The sound of the creature’s agony was not a pleasant one. Asper threw hands to ears at the wail that burst from its jaws, winced as it collapsed to knees. In a spray of emerald, the blade was out and painting a silver moon at the thing’s neck. When she blinked, the fish-like head sank into the water with a plop.
‘QAI ZHOTH!’ the longfaces howled.
‘ULBECETONTH!’ the frogmen shrieked.
The Abysmyths remained silent, looking up from their slaughter as a hard, purple figure rose atop the fallen fiend’s corpse.
Asper immediately recognised the stark-white hair of the leader, her heavy iron wedge slick with green and black as she held it aloft and loosed a cry to her underlings. The shout was taken up, the throng was pushed forwards, and the killing began anew.
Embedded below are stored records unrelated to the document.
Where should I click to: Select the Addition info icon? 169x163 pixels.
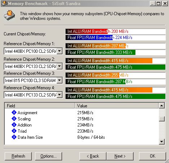pyautogui.click(x=14, y=125)
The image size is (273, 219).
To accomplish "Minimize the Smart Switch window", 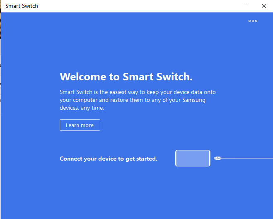I will pos(245,6).
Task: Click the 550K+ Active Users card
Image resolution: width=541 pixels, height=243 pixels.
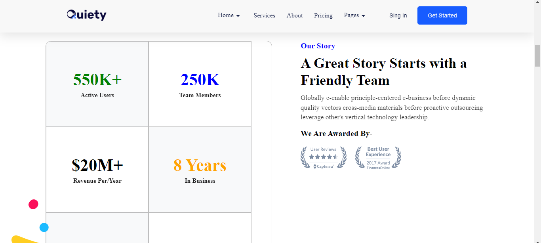Action: (97, 84)
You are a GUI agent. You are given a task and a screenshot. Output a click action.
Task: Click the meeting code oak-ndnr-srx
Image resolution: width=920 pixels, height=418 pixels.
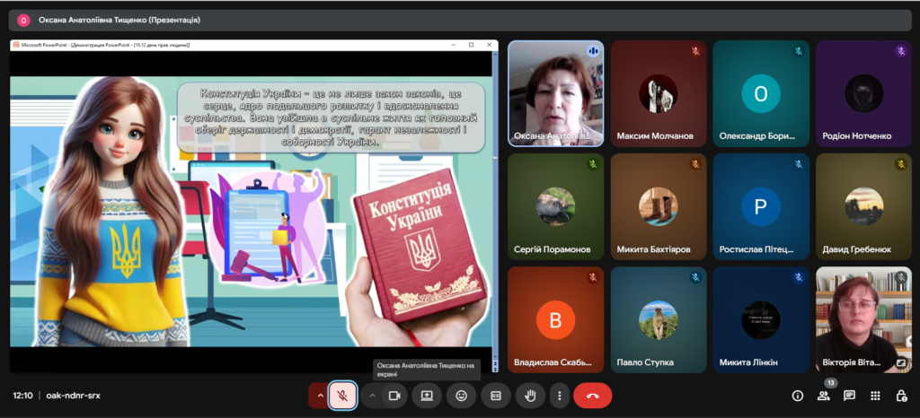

‘Ha,’ Gariath chuckled blackly. ‘Now it’s a fight.’
Asper was hard pressed to disagree as the female leapt from the demon’s body and hacked a swathe through frogmen, wading deeper into the battle. With purpose, the priestess realised, noting the shadowy archway at the farthest corner towards which she was cleaving.
Gariath, apparently, noted it too, taking a step forwards before she cleared her throat.
‘You’re aware there’s a knife jutting from your back, aren’t you?’ She took a step towards him, reaching for the handle. ‘Here, just hold on for a moment and I’ll—’
‘NO!’
He whirled on her with eyes flashing and the back of his hand colliding with her jaw. She collapsed to the floor, more shocked than pained. The dragonman loomed over her, blood pooling in the furrows of his scowling face, and levelled a single accusatory claw at her.
‘You will not ruin this for me.’
‘Ruin . . .’ There was not nearly enough room on Asper’s face to express her incredulousness. ‘Are you demented?’
‘This is a beautiful fight,’ he said, sweeping a trembling arm over the melee. ‘You don’t belong here.’
That wasn’t entirely untrue, she realised as she clambered shakily to her feet. There was no reason to be here, trying to convince a murderous reptile to let her pull a chunk of metal out of his back. There was no reason to be here, in the midst of a battle between two breeds of creatures that should not be. There was no reason to be here, chasing friends who would kill each other in a heartbeat and undoubtedly deserved to die on their own merits.
Then why am I here? she wondered as she rubbed at her left arm. It still burned, seared her from the inside. She grimaced; the pain was coming in sharper now. It wasn’t supposed to come so soon, she thought, not after what had happened on the Riptide. But it still throbbed, still seared, still was angry.
Perhaps that was why she was here. For as she looked out over the melee, filled with people who wanted to kill her, to kill her companions, she knew of only one way to make it stop hurting.
No, no, no. She shook her head. Bite through it. You know you can. You don’t have to—
‘GNAW! BITE! GNASH!’
The war cry shattered her thoughts. She looked up as Gariath whirled about, both spying simultaneously the frenzied longface charging with shield and spike held high. Shrieking, the female lunged into the air, her weapon slick and whetted, her eyes crazed and bulging.